- Film poster
- Directed by: Peter Brook
- Written by: Peter Brook William Shakespeare
- Produced by: Michael Birkett Mogens Skot-Hansen
- Starring: Paul Scofield
- Cinematography: Henning Kristiansen
- Edited by: Kasper Schyberg
- Production companies: Filmways Royal Shakespeare Company
- Distributed by: Columbia Pictures
- Release date: 4 February 1971;
- Running time: 137 minutes
- Country: United Kingdom
- Language: English

= King Lear (1971 British film) =

1971 film

King Lear is a 1971 British film adaptation of the Shakespeare play directed by Peter Brook and starring Paul Scofield. Filmed in stark black-and-white, the film was inspired by the absurdist theatre of playwrights such as Samuel Beckett and upon release was noted for its bleak tone and wintry atmosphere.

==Cast==
- Cyril Cusack as Albany
- Susan Engel as Regan
- Tom Fleming as Kent
- Anne-Lise Gabold as Cordelia
- Ian Hogg as Edmund
- Søren Elung Jensen as Duke of Burgundy
- Robert Langdon Lloyd as Edgar (as Robert Lloyd)
- Jack MacGowran as Fool
- Patrick Magee as Cornwall
- Paul Scofield as King Lear
- Barry Stanton as Oswald
- Alan Webb as Gloucester
- Irene Worth as Goneril

==Production==
Peter Brook’s version of King Lear was prompted by an essay by Polish critic Jan Kott titled “King Lear or Endgame”, where Kott writes that Shakespeare's play is a tragedy of the grotesque, “an ironic, clownish morality play, […] a mockery of all eschatologies: of the heaven promised on earth, and the heaven promised after death.” The film was shot in 16mm black-and-white and mostly made in the mid-winter dune country of the Jutland Peninsula of Denmark.

==Review==
Brook's film starkly divided the critics: Pauline Kael said "I didn't just dislike this production, I hated it!" and suggested the alternative title "Night of the Living Dead". Yet Robert Hatch in The Nation thought it as "excellent a filming of the play as one can expect" and Vincent Canby in The New York Times called it "an exalting Lear, full of exquisite terror". The film drew heavily on the ideas of Jan Kott, in particular his observation that King Lear was the precursor of absurdist theatre: in particular, the film has parallels with Beckett's Endgame. Film critic John Simon described King Lear as "catastrophic".

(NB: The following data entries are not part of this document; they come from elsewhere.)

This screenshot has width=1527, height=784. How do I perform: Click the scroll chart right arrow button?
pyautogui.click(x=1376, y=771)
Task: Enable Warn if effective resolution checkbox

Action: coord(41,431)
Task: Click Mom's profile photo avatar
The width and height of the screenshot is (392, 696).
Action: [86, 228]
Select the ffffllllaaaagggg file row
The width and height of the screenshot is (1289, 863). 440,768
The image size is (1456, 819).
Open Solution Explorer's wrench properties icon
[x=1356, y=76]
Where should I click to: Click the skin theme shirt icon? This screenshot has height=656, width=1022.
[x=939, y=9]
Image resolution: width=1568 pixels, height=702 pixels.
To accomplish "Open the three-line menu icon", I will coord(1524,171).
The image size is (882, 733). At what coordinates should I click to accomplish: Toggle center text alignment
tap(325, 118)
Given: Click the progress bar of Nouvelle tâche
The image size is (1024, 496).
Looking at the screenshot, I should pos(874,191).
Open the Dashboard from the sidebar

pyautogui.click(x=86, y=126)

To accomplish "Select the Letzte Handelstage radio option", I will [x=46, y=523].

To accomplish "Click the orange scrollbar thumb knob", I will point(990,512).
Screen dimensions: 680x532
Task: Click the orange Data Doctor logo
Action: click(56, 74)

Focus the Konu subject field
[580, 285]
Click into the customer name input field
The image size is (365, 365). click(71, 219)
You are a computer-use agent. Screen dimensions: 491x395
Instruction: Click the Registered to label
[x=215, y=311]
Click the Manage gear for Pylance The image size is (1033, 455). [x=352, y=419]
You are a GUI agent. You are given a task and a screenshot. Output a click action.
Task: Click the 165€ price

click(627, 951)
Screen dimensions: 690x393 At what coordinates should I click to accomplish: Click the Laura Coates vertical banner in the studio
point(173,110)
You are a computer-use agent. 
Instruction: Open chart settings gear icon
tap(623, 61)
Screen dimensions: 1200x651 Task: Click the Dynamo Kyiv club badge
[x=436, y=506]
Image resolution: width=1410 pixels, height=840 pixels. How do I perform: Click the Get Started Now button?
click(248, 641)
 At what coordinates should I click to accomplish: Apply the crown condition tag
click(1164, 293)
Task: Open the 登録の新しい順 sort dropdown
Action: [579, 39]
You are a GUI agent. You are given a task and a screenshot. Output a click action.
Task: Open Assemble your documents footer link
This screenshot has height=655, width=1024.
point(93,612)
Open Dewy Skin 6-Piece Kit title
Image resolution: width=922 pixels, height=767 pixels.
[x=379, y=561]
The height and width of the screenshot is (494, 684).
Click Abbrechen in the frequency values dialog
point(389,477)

Critics who dislike the film particularly draw attention to its bleak nature from its opening: complaining that the world of the play does not deteriorate with Lear's suffering, but commences dark, colourless and wintry, leaving (in Douglas Brode's words) "Lear, the land, and us with nowhere to go". Cruelty pervades the film, which does not distinguish between the violence of ostensibly good and evil characters, presenting both as savagery. Paul Scofield, as Lear, eschews sentimentality: this demanding old man with a coterie of unruly knights provokes audience sympathy for the daughters in the early scenes, and his presentation explicitly rejects the tradition (as Daniel Rosenthal describes it) of playing Lear as "poor old white-haired patriarch".